■ Records for this exercise ■
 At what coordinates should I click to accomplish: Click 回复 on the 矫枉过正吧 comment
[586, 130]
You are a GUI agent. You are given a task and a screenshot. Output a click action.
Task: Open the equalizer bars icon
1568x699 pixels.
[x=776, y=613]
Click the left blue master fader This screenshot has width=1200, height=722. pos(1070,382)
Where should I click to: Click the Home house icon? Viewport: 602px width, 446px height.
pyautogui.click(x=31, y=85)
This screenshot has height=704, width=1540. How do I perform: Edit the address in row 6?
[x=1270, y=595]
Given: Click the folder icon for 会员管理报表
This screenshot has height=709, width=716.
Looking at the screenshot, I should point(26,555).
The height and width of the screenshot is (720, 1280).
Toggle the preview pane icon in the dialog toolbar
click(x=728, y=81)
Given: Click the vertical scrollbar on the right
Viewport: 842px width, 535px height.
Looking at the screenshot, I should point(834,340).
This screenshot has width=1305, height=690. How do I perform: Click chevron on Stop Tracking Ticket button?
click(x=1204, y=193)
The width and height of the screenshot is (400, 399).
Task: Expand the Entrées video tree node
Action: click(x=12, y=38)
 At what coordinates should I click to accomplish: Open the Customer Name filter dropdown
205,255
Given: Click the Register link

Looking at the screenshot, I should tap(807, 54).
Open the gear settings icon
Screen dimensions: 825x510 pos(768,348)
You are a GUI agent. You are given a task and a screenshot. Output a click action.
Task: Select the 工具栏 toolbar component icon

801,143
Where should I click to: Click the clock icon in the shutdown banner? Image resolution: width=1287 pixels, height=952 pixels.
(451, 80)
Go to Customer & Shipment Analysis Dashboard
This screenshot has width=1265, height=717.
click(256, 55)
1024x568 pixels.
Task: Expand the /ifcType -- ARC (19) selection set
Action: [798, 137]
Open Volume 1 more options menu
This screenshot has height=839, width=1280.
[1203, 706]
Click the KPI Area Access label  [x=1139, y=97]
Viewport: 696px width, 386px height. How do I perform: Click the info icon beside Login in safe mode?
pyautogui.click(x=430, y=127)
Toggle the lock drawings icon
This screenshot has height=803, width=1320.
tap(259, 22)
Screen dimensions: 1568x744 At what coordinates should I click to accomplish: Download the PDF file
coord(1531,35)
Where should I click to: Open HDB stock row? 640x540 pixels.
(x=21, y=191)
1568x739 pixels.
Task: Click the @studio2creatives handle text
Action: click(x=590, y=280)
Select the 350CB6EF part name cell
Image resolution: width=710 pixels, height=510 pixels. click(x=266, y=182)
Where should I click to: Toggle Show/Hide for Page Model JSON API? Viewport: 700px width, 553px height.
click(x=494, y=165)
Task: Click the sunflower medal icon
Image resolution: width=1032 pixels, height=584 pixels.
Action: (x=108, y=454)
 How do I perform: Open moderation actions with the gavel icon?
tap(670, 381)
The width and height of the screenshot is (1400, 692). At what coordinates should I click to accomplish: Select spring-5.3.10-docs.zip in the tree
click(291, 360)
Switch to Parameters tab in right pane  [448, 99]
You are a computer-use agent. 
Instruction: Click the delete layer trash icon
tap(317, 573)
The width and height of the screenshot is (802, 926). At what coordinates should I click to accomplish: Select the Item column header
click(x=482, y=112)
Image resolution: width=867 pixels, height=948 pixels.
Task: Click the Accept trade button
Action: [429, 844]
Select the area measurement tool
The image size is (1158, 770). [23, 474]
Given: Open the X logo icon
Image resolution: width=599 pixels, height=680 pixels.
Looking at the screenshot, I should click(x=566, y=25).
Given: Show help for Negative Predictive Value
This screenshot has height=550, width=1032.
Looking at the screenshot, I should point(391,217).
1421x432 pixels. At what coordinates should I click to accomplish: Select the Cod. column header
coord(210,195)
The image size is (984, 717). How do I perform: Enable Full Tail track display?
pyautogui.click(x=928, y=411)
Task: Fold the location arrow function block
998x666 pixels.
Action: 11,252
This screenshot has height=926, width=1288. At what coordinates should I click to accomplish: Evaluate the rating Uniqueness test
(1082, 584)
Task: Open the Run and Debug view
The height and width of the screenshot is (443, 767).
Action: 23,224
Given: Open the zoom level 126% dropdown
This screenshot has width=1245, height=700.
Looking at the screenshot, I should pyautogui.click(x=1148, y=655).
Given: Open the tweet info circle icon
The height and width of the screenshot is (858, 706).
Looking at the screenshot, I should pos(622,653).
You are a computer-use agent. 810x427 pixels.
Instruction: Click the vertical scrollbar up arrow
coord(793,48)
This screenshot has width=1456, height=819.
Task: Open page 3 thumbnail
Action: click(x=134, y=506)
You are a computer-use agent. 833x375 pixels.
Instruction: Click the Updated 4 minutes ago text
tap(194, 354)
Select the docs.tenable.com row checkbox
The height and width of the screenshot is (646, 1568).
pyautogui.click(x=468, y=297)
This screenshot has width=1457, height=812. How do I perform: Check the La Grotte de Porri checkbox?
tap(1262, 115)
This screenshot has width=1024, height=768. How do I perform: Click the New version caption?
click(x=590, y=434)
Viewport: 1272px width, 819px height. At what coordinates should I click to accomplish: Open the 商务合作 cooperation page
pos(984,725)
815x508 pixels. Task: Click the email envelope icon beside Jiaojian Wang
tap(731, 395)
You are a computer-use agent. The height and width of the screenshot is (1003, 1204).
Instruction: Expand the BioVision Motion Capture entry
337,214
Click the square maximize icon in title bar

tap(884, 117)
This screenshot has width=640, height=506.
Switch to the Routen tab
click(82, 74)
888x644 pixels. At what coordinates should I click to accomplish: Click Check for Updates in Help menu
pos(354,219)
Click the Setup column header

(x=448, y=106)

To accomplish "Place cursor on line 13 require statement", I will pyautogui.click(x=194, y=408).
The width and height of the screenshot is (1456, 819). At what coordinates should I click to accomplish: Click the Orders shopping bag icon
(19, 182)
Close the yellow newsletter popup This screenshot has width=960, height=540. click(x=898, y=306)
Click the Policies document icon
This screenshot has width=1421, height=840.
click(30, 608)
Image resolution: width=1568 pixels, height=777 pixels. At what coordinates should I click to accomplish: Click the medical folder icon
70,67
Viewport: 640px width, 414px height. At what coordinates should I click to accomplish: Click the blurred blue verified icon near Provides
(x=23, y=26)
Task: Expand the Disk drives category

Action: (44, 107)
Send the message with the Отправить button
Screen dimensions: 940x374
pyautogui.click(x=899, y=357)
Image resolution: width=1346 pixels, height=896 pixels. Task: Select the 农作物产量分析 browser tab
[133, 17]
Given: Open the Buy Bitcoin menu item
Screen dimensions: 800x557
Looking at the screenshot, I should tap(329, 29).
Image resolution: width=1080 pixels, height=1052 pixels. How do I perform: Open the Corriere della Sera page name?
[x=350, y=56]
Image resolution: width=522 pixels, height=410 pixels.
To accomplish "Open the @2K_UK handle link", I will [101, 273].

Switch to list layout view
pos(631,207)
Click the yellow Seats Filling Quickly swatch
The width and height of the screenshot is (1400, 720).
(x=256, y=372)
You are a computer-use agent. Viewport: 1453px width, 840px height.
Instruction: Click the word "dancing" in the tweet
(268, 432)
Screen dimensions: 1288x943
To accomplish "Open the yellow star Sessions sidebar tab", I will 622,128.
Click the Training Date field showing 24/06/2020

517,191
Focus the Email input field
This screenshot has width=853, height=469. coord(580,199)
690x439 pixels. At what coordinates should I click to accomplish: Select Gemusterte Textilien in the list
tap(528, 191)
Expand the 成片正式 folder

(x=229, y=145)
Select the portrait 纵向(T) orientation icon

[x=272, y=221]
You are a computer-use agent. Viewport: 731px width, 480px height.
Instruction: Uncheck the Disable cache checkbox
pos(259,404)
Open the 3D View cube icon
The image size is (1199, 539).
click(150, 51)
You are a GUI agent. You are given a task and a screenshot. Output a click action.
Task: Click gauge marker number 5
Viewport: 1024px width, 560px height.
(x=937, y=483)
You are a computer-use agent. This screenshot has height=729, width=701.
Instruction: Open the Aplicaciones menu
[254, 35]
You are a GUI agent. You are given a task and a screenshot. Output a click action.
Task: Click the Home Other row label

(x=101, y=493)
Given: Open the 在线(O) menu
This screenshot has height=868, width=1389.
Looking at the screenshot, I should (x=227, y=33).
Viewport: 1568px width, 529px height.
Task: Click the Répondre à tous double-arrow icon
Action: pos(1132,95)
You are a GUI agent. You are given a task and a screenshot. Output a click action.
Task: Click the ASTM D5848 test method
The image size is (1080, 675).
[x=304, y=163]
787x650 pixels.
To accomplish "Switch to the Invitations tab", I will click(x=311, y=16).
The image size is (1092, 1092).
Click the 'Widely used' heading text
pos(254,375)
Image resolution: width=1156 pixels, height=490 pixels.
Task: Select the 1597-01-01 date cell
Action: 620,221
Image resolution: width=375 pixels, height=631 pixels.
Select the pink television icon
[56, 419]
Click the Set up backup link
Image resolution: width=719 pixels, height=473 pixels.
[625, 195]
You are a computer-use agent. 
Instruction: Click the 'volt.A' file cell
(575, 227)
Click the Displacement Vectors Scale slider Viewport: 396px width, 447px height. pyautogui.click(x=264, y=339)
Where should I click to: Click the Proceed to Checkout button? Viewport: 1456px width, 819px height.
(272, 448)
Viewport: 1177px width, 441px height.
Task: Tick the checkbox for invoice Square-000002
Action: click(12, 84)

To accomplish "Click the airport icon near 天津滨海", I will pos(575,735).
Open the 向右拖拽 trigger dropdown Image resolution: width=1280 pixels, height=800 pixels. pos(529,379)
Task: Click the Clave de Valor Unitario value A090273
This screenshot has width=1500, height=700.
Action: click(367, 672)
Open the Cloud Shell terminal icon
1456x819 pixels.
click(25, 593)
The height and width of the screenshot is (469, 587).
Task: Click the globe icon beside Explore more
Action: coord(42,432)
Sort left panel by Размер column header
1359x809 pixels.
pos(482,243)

■ Requirement ■
Set down the lines above, from the line with "I will pos(575,735)." to the line with "Open the 向右拖拽", reproducing each one exactly.

■ Full solution ■
To accomplish "Click the airport icon near 天津滨海", I will pos(575,735).
Open the 向右拖拽 trigger dropdown Image resolution: width=1280 pixels, height=800 pixels. pos(529,379)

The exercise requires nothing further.